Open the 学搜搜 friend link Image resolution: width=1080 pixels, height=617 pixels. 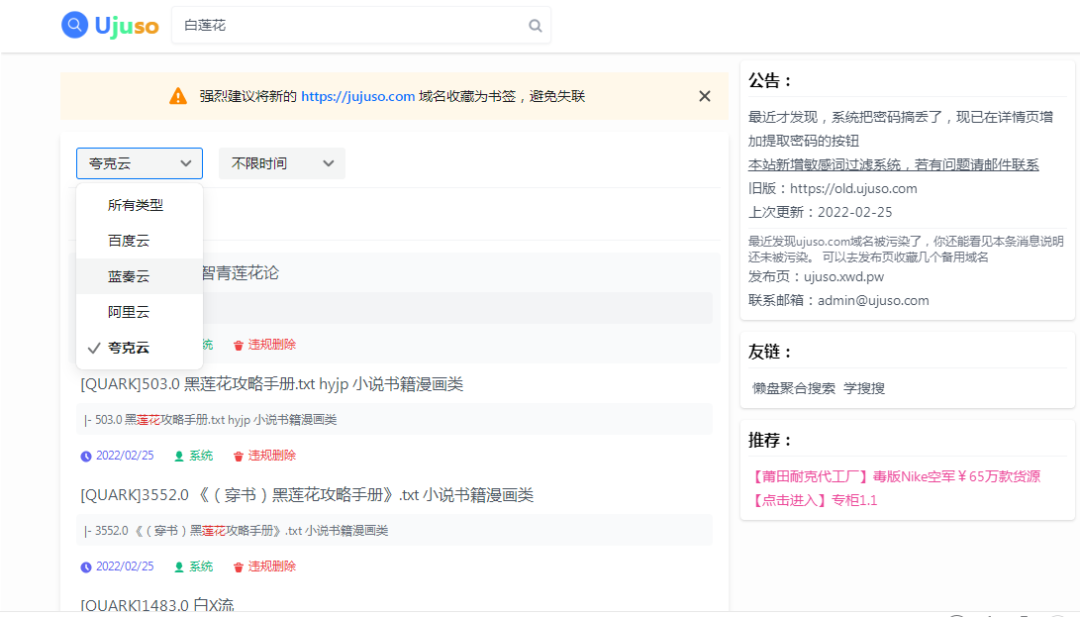[864, 388]
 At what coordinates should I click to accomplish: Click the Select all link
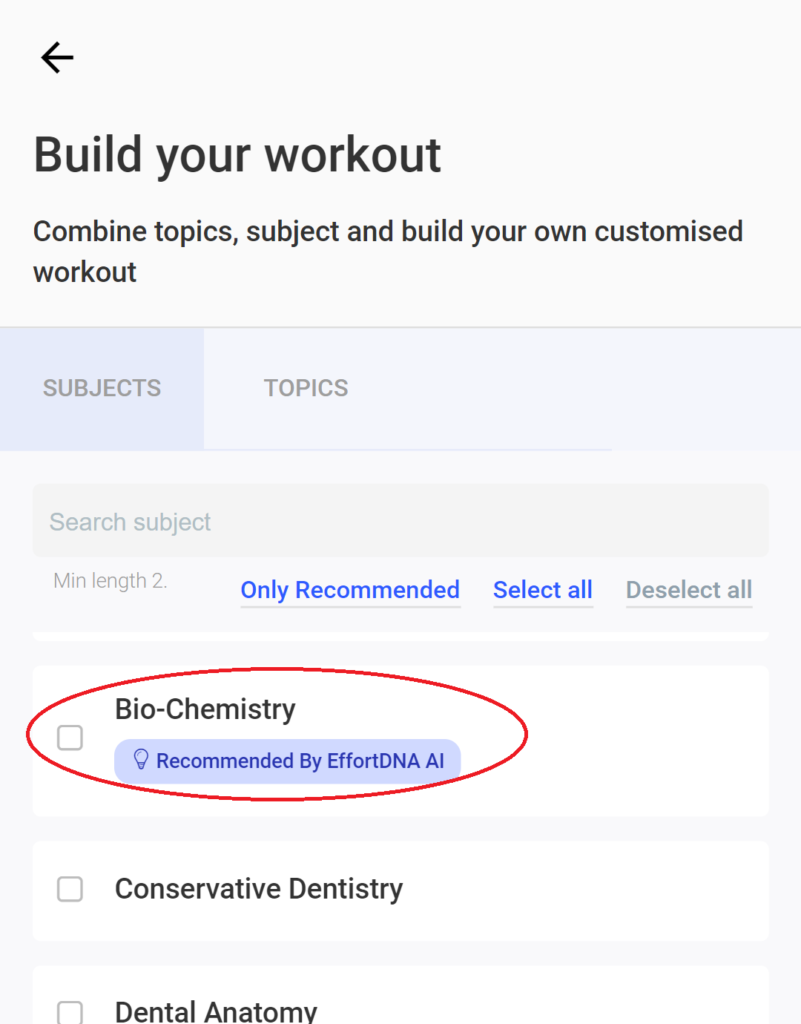[x=543, y=590]
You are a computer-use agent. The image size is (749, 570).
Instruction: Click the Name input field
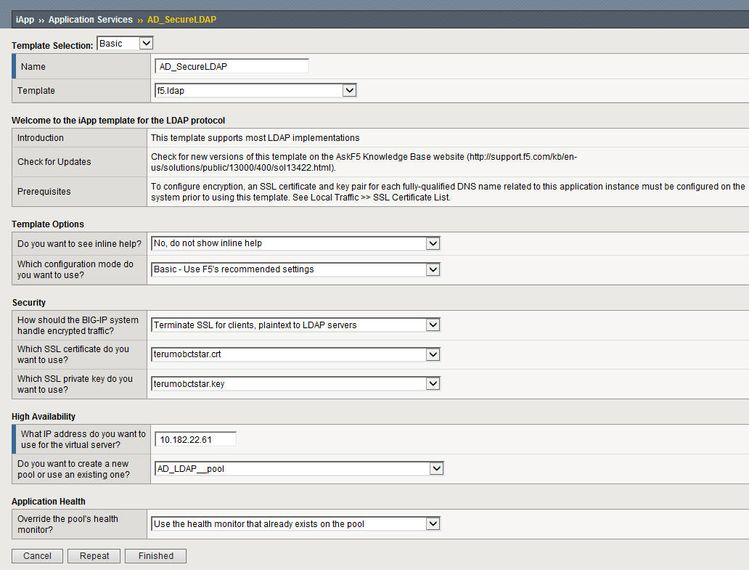tap(232, 67)
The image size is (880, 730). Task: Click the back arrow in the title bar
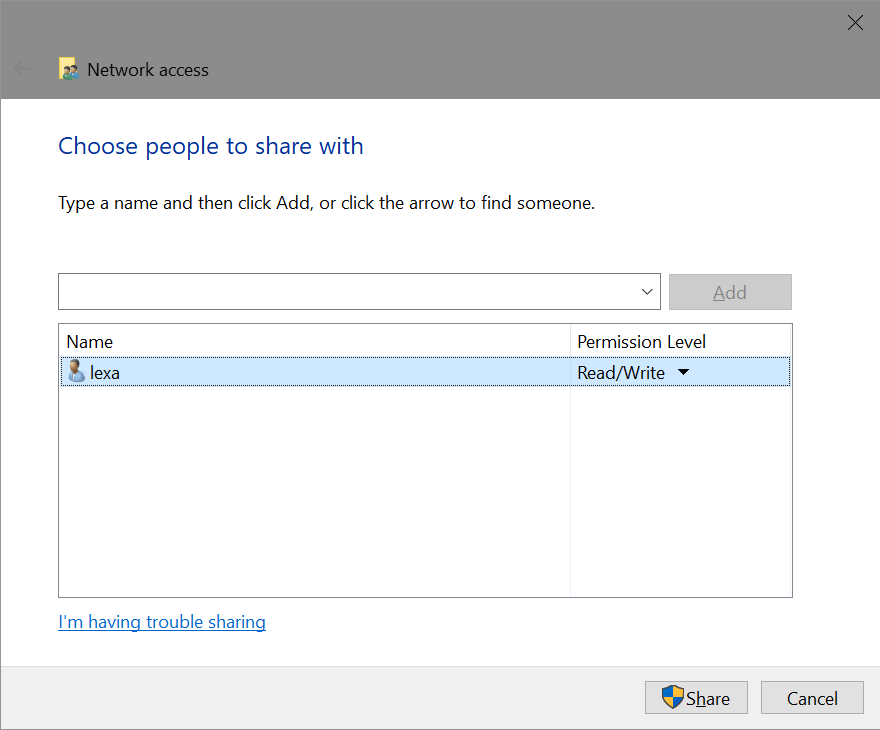coord(23,70)
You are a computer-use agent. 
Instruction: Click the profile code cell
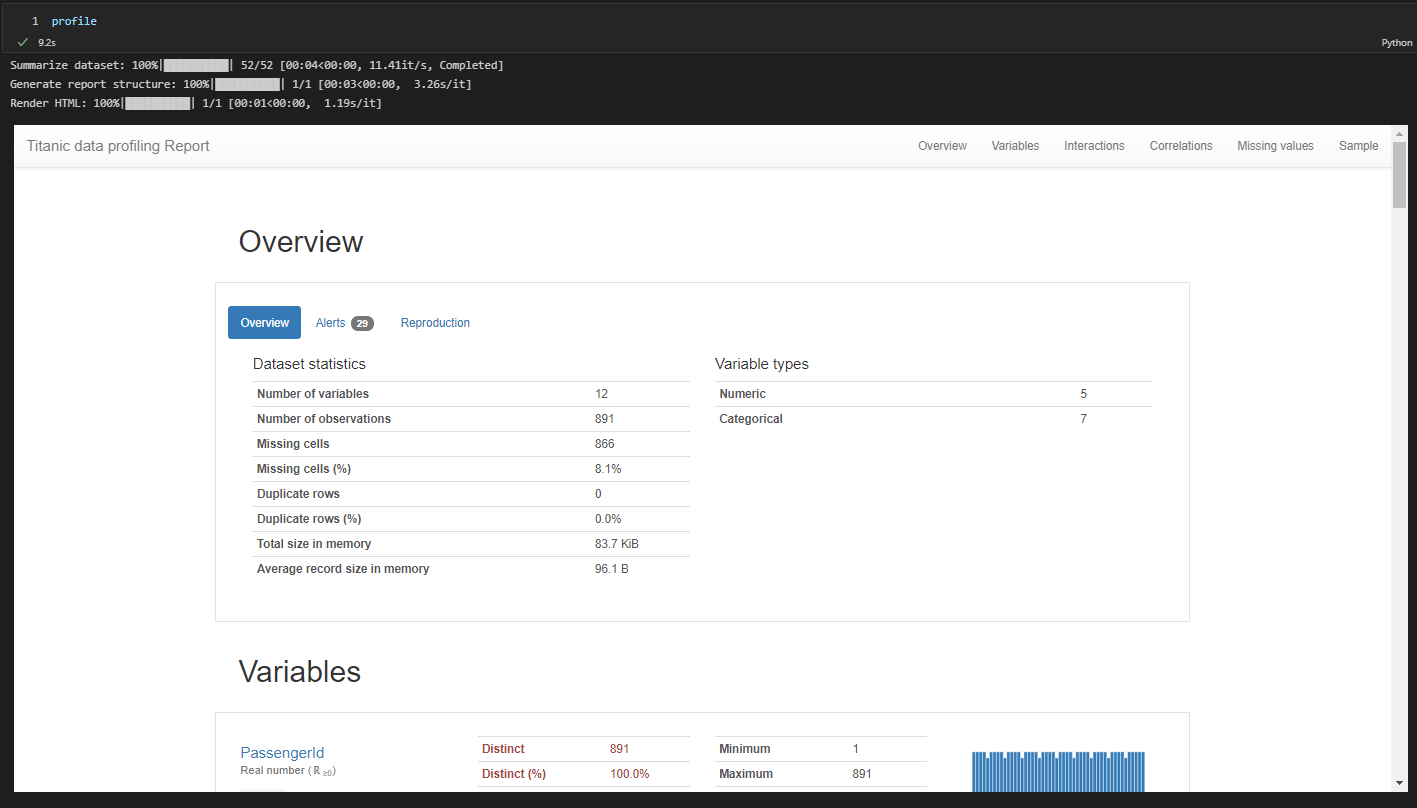76,20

——

#### [PROBLEM DETAILS]
Find and copy each line of the material that holds the word "agent".

#### [RESULT]
You are a computer-use agent. The image size is (749, 570).
You are a computer-use agent. 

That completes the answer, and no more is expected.